> **AUFGABE**
Zitieren Sie aus dem unten stehenden Text über Oberleitungs-Lkw wortgetreu den Abschnitt, der mit den Worten „Aufgrund ihrer hohen“ beginnt und mit „Oberleitungs-Lkw in Deutschland).“ endet.

> **AUSGANGSTEXT**
= = = =

Im Verkehrssektor ist die Reduzierung von Treibhausgasemissionen besonders
herausfordernd. Dies liegt vor allem am global steigenden
Verkehrsaufkommen, das insbesondere auch im Güterverkehr weiter zunimmt.
Aufgrund ihrer hohen Effizienz, vergleichsweise niedriger Kosten und
positiver Klimaauswirkungen stellen Oberleitungs-Lkw hier eine
vielversprechende Option dar, wenn sie mit erneuerbaren Energien betrieben
werden.
Die deutsche Bundesregierung führt derzeit drei Feldversuche durch, um
elektrische Antriebssysteme für schwere Nutzfahrzeuge zu testen. Das
Fraunhofer ISI begleitete diese Feldversuche (in den Projekten ELISA, FESH
und eWayBW) sowie zwölf andere Forschungsprojekte zusammen mit seinen
Partnern ifeu GmbH und dem Öko-Institut im Projekt BOLD (Begleitforschung
Oberleitungs-Lkw in Deutschland).
Erforscht wurden darin rechtliche Aspekte, die Energiebereitstellung und
das Marktpotenzial der Oberleitungstechnologie. Darüber hinaus wurden im
Rahmen von BOLD alle beteiligten Partner aus den verschiedenen Projekten
zusammengebracht, um gemeinsam über die Erkenntnisse zu diskutieren.

Wie nehmen Öffentlichkeit, Hersteller und Politik die Technologie wahr?

Ein erstes Ergebnis ist, dass einige Stakeholder im Energie- und
Verkehrssektor offen für Oberleitungs-Lkw und mit der Technologie
zufrieden sind. Dies gilt auch für einige Lkw-Hersteller wie Scania, die
eine sehr positive Einstellung gegenüber der Technologie haben und die
Fahrzeuge für Feldversuche in Schweden und Deutschland zur Verfügung
stellten. Andere wie Daimler Truck sind kritischer, während die Mehrheit
der Lkw-Anbieter unentschlossen ist.

= = = =

> **DATENSÄTZE**
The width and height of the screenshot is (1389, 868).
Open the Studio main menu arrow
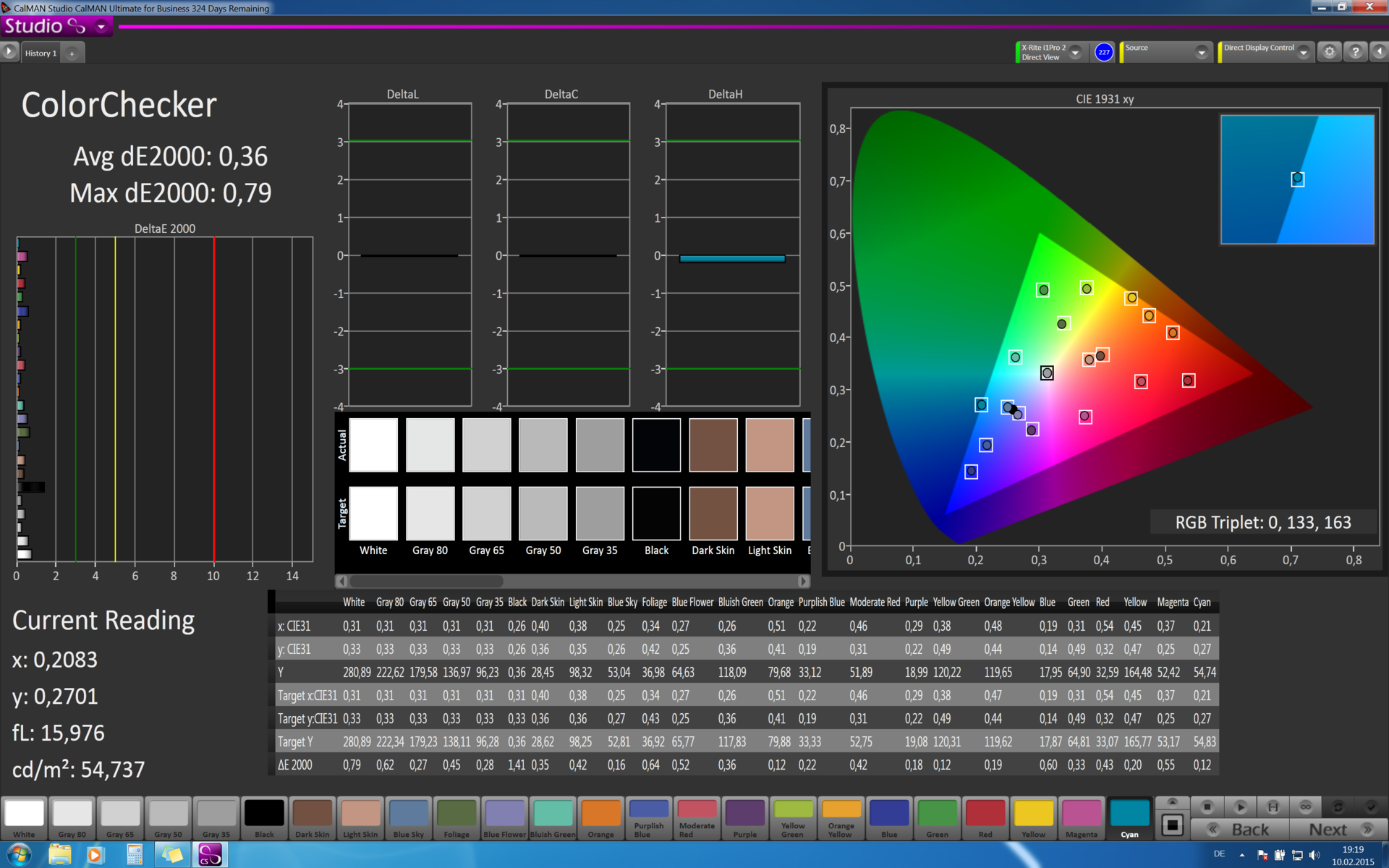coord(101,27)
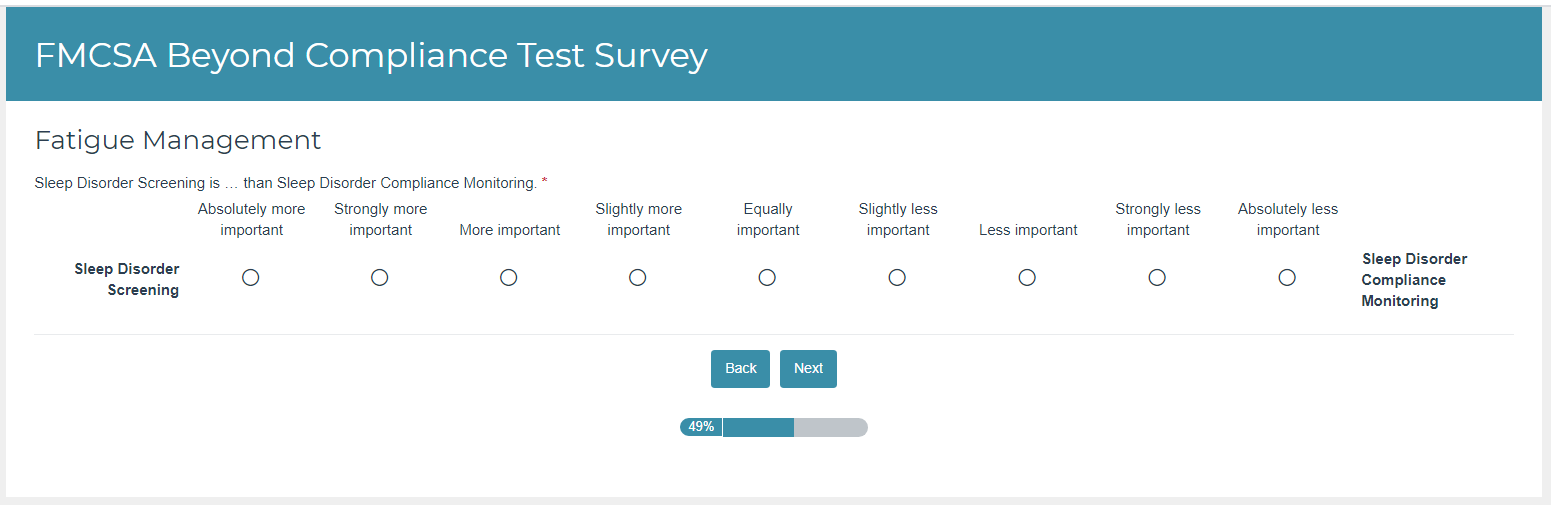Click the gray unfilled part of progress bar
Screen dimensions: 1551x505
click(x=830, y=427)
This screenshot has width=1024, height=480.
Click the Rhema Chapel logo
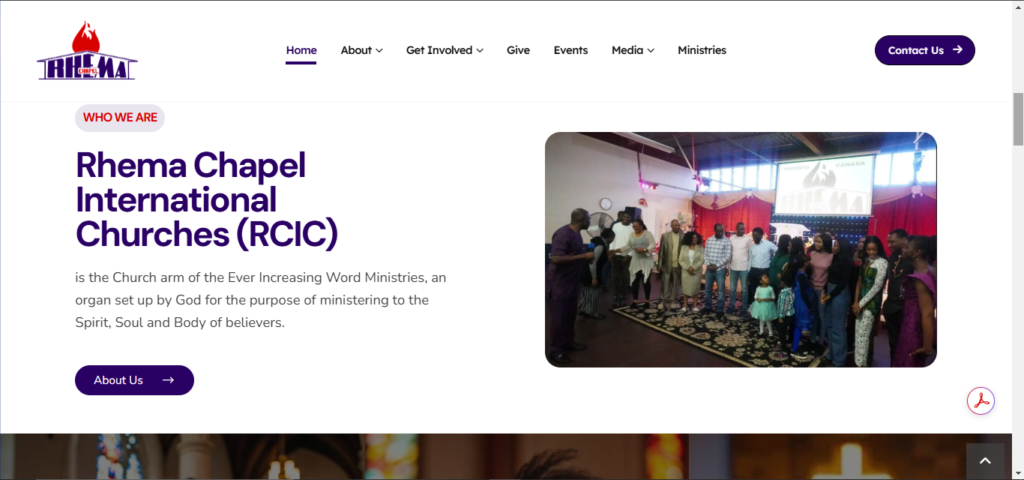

= = = =

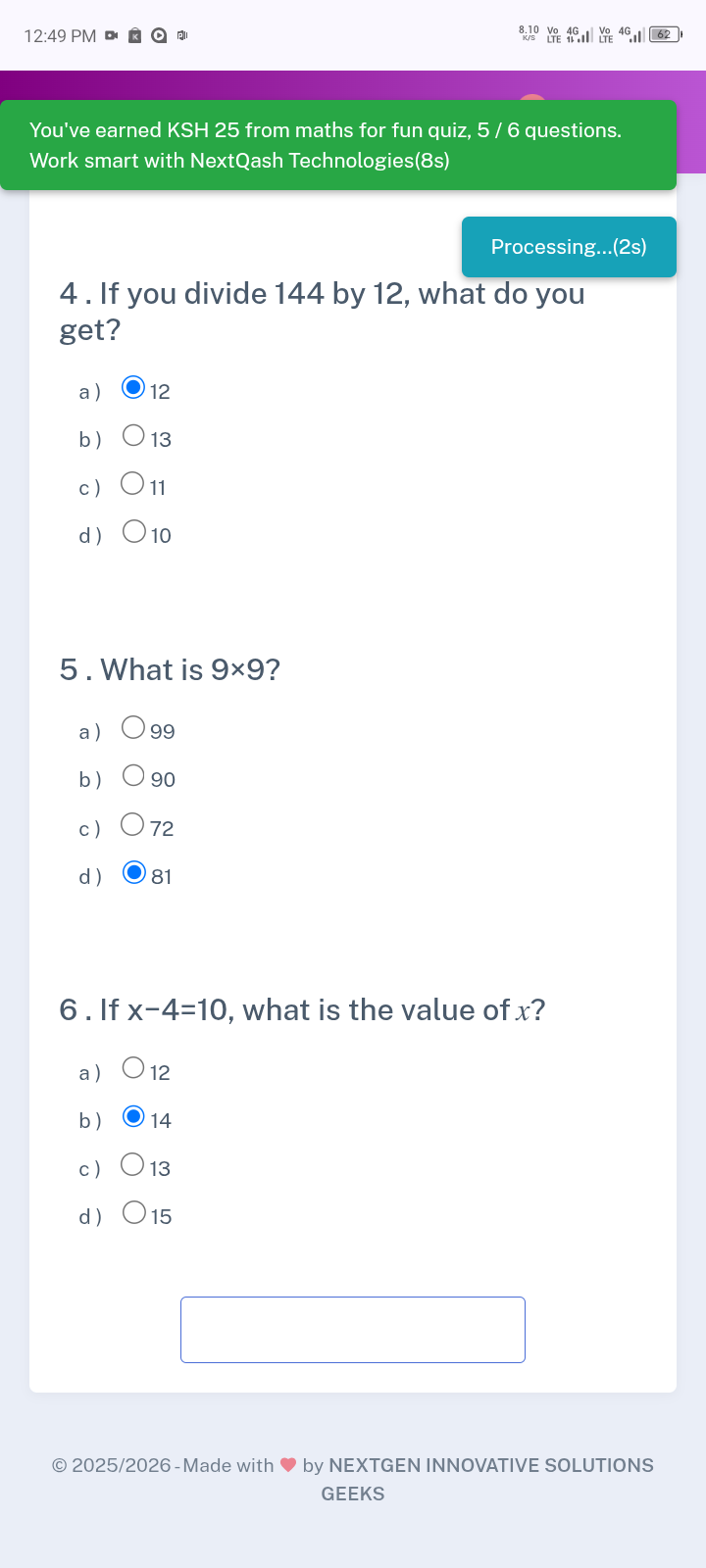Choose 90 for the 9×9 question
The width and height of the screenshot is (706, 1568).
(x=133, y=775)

= = = =

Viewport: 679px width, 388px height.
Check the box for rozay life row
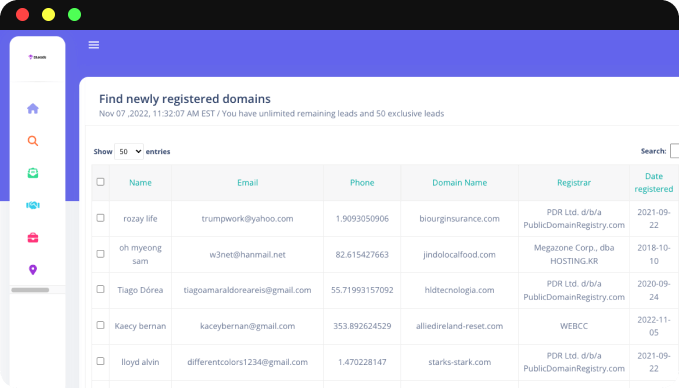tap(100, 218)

= = = =

> **VOLLSTÄNDIGE ANTWORT**
Aufgrund ihrer hohen Effizienz, vergleichsweise niedriger Kosten und
positiver Klimaauswirkungen stellen Oberleitungs-Lkw hier eine
vielversprechende Option dar, wenn sie mit erneuerbaren Energien betrieben
werden.
Die deutsche Bundesregierung führt derzeit drei Feldversuche durch, um
elektrische Antriebssysteme für schwere Nutzfahrzeuge zu testen. Das
Fraunhofer ISI begleitete diese Feldversuche (in den Projekten ELISA, FESH
und eWayBW) sowie zwölf andere Forschungsprojekte zusammen mit seinen
Partnern ifeu GmbH und dem Öko-Institut im Projekt BOLD (Begleitforschung
Oberleitungs-Lkw in Deutschland).